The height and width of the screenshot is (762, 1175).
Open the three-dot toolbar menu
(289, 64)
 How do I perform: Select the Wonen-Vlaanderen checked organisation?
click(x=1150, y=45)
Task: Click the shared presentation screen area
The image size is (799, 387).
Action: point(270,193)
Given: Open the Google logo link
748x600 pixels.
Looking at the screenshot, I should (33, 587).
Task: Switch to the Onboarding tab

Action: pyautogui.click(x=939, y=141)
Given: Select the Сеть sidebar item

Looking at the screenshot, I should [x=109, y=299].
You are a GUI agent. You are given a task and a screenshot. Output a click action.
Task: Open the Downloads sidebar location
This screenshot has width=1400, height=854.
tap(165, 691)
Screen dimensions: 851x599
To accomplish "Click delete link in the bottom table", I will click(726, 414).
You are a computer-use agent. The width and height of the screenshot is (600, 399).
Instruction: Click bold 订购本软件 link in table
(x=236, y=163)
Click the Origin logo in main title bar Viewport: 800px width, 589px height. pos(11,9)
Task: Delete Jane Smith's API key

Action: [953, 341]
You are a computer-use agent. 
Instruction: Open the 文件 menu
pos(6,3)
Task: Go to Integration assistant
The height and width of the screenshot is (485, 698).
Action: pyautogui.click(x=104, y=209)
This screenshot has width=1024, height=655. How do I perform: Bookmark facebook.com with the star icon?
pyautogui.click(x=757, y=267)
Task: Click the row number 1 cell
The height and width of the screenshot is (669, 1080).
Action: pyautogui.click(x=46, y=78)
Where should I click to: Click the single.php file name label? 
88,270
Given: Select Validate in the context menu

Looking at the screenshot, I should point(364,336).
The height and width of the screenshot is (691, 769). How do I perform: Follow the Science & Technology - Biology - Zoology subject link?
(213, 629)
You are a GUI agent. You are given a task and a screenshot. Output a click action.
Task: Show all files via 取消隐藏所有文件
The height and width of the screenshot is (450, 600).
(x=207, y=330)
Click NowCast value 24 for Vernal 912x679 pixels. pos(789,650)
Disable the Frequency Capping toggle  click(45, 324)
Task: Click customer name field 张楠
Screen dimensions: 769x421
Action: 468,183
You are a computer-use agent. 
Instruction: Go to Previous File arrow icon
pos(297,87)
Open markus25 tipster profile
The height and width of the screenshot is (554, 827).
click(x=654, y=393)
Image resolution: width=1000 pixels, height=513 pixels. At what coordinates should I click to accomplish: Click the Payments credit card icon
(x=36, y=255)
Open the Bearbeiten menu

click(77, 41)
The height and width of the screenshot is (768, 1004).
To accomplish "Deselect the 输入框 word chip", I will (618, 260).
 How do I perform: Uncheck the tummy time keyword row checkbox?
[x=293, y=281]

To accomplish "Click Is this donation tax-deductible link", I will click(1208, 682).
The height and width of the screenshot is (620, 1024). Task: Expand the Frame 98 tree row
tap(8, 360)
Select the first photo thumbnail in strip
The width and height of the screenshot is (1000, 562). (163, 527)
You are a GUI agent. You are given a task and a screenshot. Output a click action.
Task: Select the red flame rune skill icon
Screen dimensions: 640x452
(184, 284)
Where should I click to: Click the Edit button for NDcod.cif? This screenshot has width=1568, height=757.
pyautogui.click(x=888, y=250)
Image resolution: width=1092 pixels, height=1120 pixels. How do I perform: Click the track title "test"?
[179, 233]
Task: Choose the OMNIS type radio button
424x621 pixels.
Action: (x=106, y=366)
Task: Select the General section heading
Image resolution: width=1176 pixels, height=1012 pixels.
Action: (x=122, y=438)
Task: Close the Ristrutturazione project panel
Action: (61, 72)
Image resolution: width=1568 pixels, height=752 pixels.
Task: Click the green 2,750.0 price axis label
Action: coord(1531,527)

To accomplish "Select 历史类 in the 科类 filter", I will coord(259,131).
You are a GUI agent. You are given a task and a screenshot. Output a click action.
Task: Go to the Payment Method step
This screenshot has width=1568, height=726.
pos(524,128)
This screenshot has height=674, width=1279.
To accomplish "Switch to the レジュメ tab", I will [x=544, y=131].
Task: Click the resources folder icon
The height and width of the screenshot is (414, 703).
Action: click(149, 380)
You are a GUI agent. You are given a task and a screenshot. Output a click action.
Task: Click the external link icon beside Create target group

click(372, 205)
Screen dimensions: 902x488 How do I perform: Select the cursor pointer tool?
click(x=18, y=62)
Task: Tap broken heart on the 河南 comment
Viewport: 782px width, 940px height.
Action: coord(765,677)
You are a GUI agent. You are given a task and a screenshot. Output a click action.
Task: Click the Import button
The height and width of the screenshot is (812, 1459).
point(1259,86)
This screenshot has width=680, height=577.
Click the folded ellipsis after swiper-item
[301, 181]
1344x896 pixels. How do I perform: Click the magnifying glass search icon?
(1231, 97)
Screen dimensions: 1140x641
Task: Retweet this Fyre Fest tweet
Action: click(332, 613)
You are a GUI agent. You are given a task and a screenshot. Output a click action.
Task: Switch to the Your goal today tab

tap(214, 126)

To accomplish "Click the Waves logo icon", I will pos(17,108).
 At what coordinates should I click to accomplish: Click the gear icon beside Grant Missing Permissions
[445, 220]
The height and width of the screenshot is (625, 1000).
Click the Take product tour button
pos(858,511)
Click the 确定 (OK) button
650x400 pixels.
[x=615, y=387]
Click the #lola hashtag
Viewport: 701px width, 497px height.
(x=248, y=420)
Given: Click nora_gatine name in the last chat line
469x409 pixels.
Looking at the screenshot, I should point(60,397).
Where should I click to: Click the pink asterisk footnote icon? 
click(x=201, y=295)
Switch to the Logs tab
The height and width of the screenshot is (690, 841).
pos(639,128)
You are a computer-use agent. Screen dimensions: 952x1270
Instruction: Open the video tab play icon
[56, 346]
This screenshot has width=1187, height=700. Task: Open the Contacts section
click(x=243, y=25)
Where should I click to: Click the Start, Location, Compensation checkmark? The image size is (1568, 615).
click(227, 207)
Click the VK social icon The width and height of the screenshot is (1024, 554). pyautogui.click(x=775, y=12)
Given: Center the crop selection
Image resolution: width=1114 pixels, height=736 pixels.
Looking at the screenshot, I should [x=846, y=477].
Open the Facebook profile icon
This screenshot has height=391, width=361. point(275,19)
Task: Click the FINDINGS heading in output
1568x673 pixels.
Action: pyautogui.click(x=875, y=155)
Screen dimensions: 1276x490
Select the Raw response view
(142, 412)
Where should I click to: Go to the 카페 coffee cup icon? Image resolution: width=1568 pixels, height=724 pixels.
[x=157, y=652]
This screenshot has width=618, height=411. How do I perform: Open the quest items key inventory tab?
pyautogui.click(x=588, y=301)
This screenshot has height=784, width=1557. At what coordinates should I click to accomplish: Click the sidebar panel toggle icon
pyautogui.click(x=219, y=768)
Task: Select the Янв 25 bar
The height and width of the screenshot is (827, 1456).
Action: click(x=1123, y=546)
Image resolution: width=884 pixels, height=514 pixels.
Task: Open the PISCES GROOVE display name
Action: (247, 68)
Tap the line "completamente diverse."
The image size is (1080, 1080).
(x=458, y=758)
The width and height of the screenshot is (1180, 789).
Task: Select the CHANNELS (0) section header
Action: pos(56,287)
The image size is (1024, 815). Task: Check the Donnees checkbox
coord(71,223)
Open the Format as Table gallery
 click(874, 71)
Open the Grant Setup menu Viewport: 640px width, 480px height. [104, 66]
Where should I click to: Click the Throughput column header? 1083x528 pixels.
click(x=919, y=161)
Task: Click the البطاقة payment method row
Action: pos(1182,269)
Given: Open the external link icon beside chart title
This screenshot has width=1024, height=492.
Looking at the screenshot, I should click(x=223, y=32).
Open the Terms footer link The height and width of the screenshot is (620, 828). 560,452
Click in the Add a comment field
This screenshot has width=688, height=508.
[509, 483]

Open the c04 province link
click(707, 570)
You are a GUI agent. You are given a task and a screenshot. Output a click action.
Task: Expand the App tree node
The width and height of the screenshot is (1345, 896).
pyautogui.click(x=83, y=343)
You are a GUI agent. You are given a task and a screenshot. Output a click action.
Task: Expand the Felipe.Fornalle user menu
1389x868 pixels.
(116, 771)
__________
Task item: The lines from the start of the entries above through the line containing "Screen dimensions: 851x599" are the ones to return, please; copy them exactly and include both ends.

Task response:
The height and width of the screenshot is (762, 1175).
Open the three-dot toolbar menu
(289, 64)
 How do I perform: Select the Wonen-Vlaanderen checked organisation?
click(x=1150, y=45)
Task: Click the shared presentation screen area
The image size is (799, 387).
Action: point(270,193)
Given: Open the Google logo link
748x600 pixels.
Looking at the screenshot, I should (33, 587).
Task: Switch to the Onboarding tab

Action: pyautogui.click(x=939, y=141)
Given: Select the Сеть sidebar item

Looking at the screenshot, I should [x=109, y=299].
You are a GUI agent. You are given a task and a screenshot. Output a click action.
Task: Open the Downloads sidebar location
This screenshot has width=1400, height=854.
tap(165, 691)
Screen dimensions: 851x599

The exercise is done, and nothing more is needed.